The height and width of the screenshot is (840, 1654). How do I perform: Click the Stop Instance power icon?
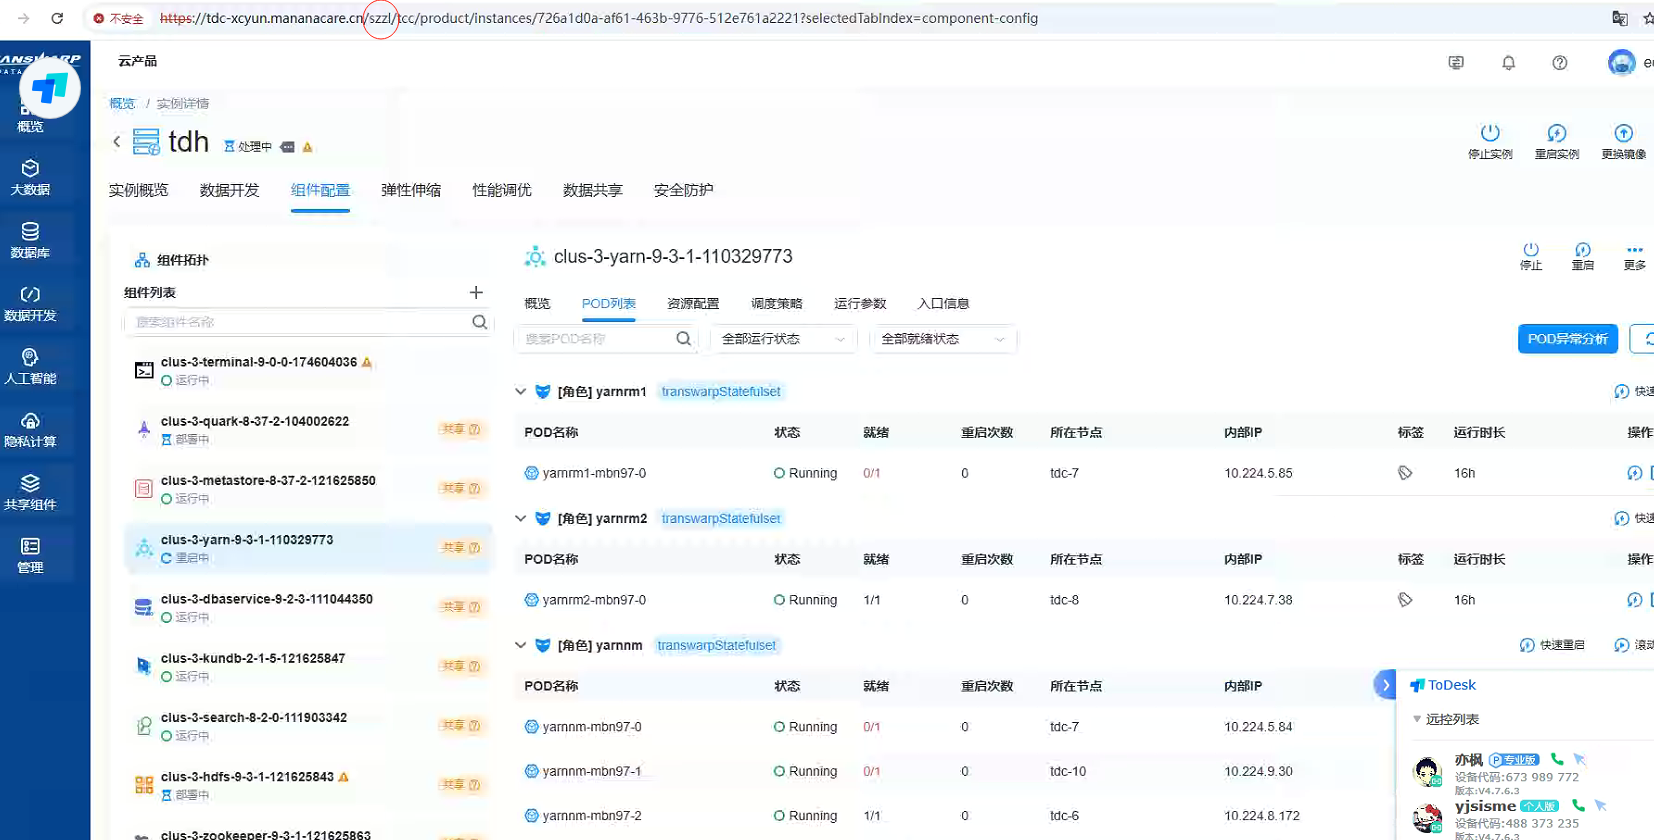tap(1490, 133)
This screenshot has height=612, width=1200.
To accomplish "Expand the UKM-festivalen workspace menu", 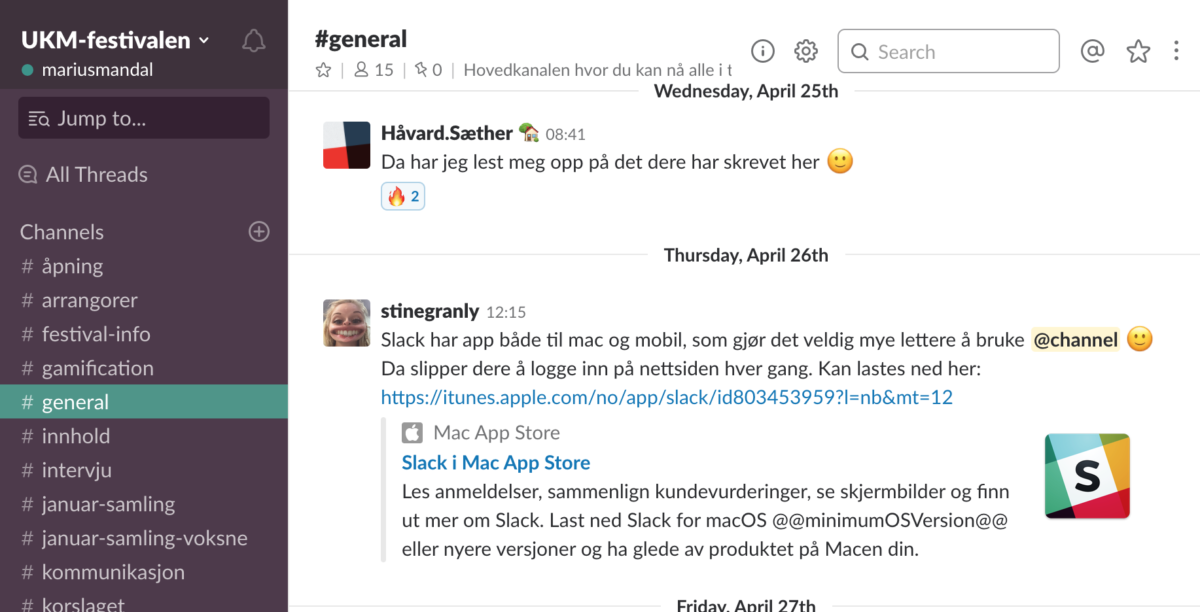I will click(115, 41).
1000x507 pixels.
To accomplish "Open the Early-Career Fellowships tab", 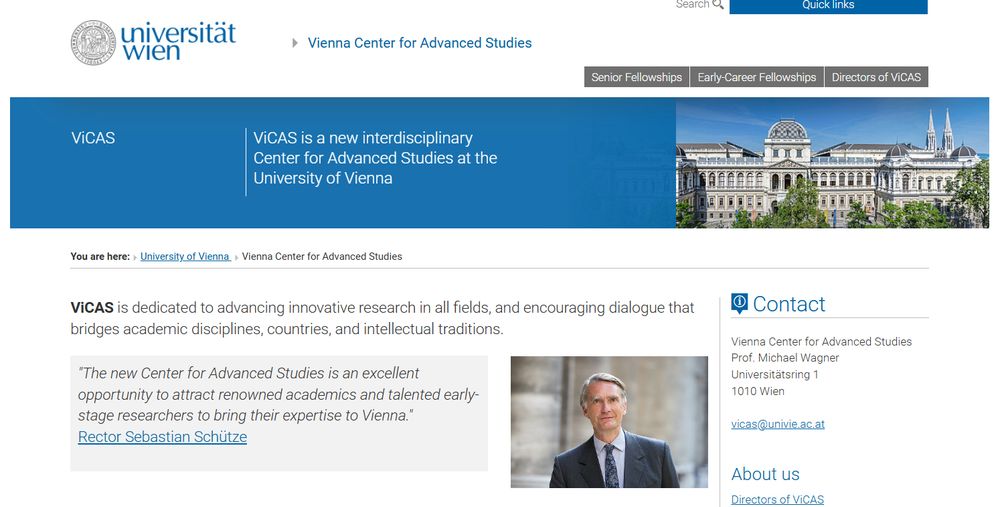I will [x=757, y=77].
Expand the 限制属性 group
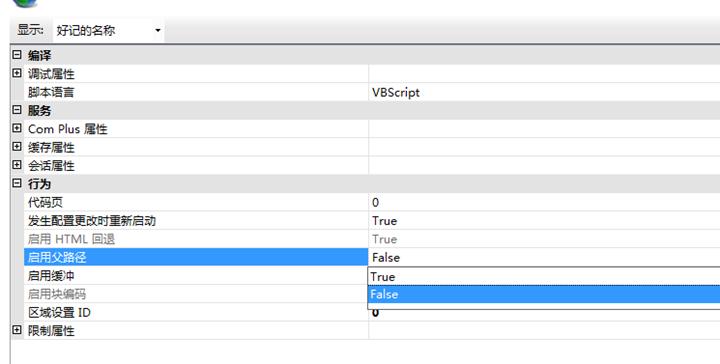Screen dimensions: 720x364 pos(17,330)
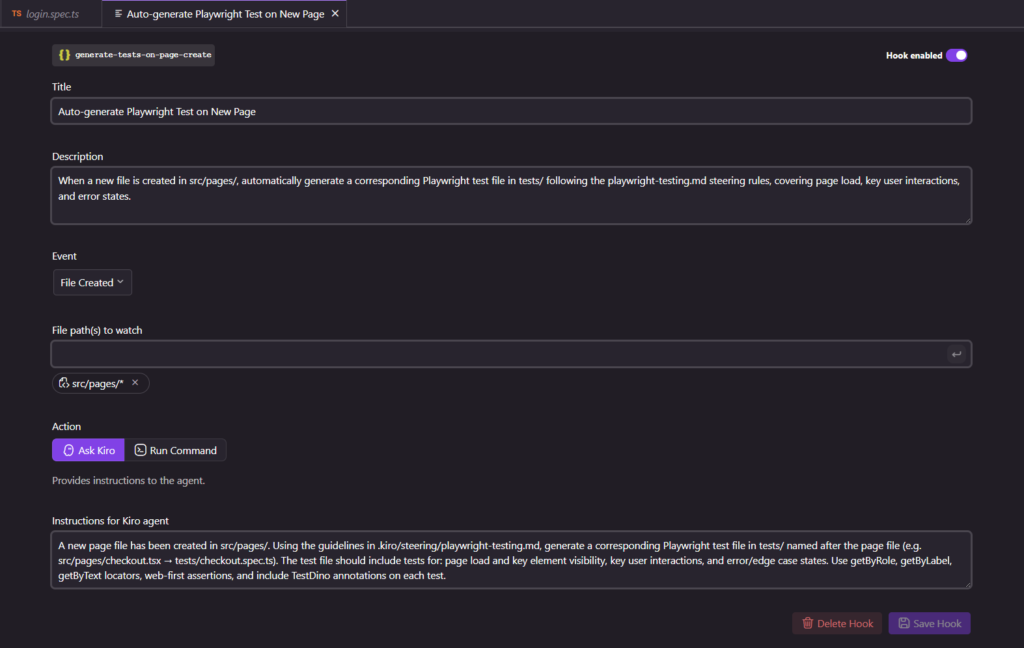
Task: Remove the src/pages/* path chip
Action: point(135,383)
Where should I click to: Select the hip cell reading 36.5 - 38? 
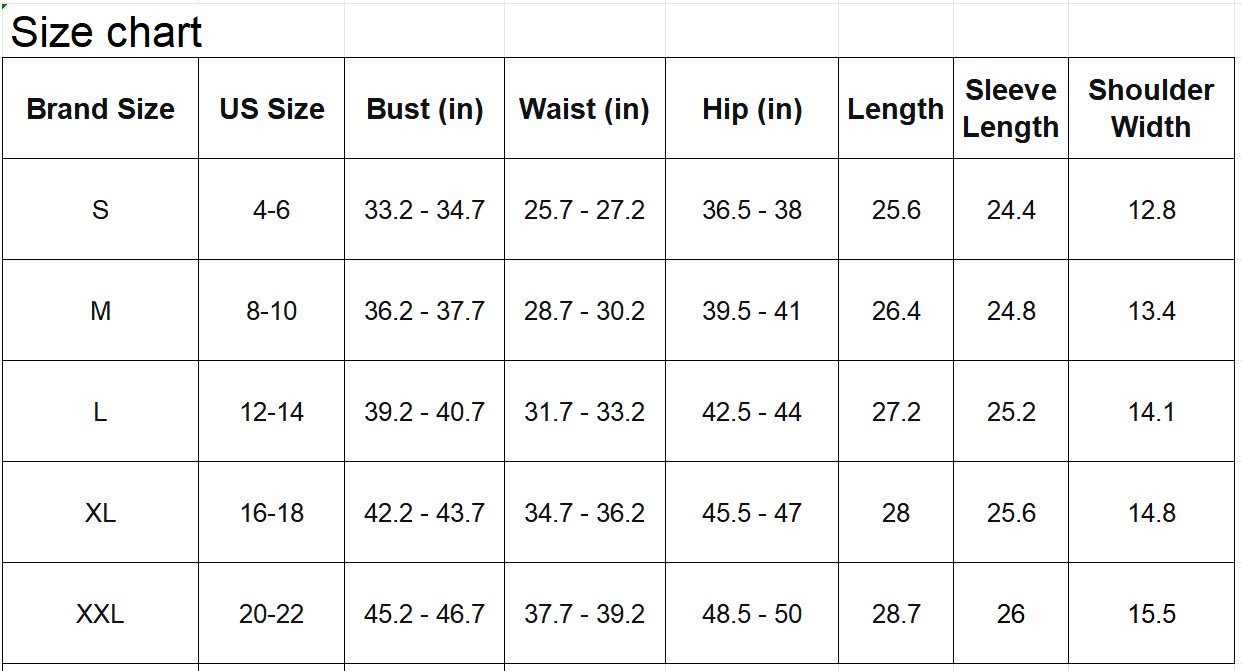[x=752, y=210]

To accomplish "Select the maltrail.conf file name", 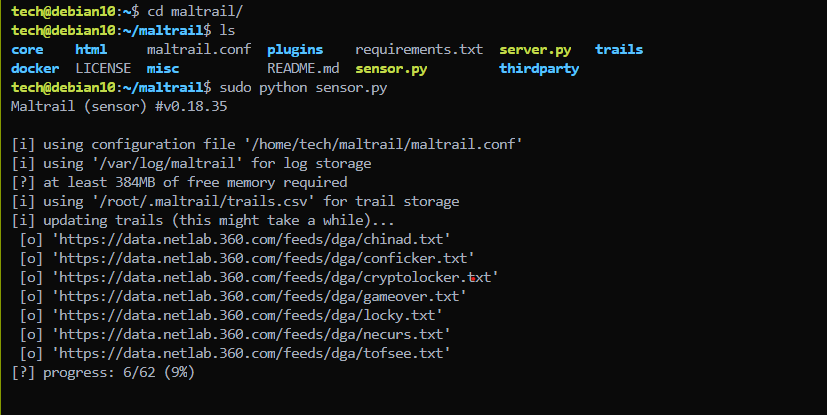I will point(199,50).
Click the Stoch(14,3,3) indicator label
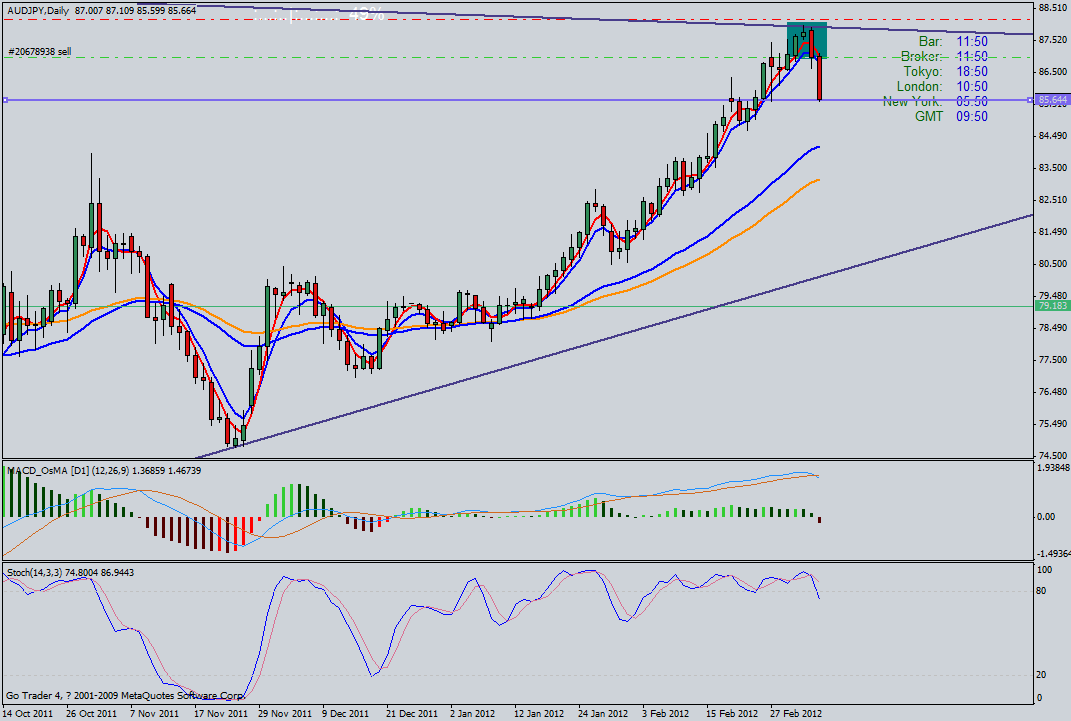The height and width of the screenshot is (721, 1071). [36, 572]
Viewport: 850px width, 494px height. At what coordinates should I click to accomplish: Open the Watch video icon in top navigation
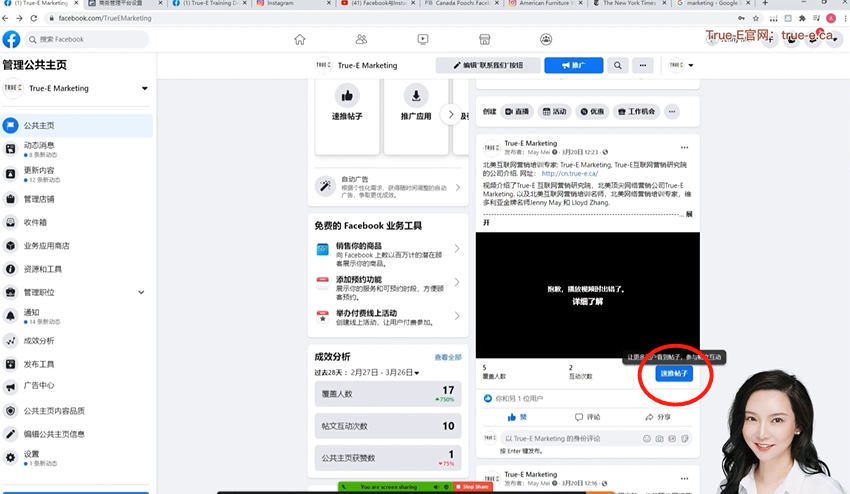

What you have to do: Please set down the lines from the one with "Click the Stoch(14,3,3) indicator label" to the end of the entries above, exactly as they are, and drop every picture.

Output for this task:
Click the Stoch(14,3,3) indicator label
The height and width of the screenshot is (721, 1071). [36, 572]
Viewport: 850px width, 494px height. At what coordinates should I click to accomplish: Open the Watch video icon in top navigation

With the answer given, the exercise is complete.